Peel and dice the carrot. Rinse the leek and slice thinly. Rinse the shrimp and cherry tomatoes and pat dry.
Heat the butter in a large pan and sauté the carrot and leek for about 1 minute. Stir in the espresso and heavy cream and simmer for 2-3 minutes. Add the lentils, mix well and season with balsamic vinegar, salt and pepper. Cover and keep warm over low heat.
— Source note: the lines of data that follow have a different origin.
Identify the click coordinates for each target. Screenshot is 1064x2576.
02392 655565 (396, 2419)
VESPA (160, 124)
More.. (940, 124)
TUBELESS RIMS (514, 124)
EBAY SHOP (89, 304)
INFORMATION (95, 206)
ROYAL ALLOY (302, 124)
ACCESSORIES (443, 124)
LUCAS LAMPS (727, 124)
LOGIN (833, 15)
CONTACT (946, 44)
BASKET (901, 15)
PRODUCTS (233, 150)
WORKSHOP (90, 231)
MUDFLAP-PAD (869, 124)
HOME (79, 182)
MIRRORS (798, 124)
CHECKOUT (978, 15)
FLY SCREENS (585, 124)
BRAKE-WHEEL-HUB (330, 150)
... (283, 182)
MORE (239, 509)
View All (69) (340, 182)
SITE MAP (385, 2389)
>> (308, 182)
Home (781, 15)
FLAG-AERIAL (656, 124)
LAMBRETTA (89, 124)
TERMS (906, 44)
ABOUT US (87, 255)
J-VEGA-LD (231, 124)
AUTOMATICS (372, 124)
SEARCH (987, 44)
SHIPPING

Heat the olive oil in a pan and sauté the shrimp over medium heat for about 3-5 minutes, until opaque. Season with salt and pepper.
Pour in the white wine, add the tomatoes and cook for another 2 minutes. Remove from heat.
Spoon the lentil salad into serving bowls, top with shrimp and tomatoes and garnish with fresh chives.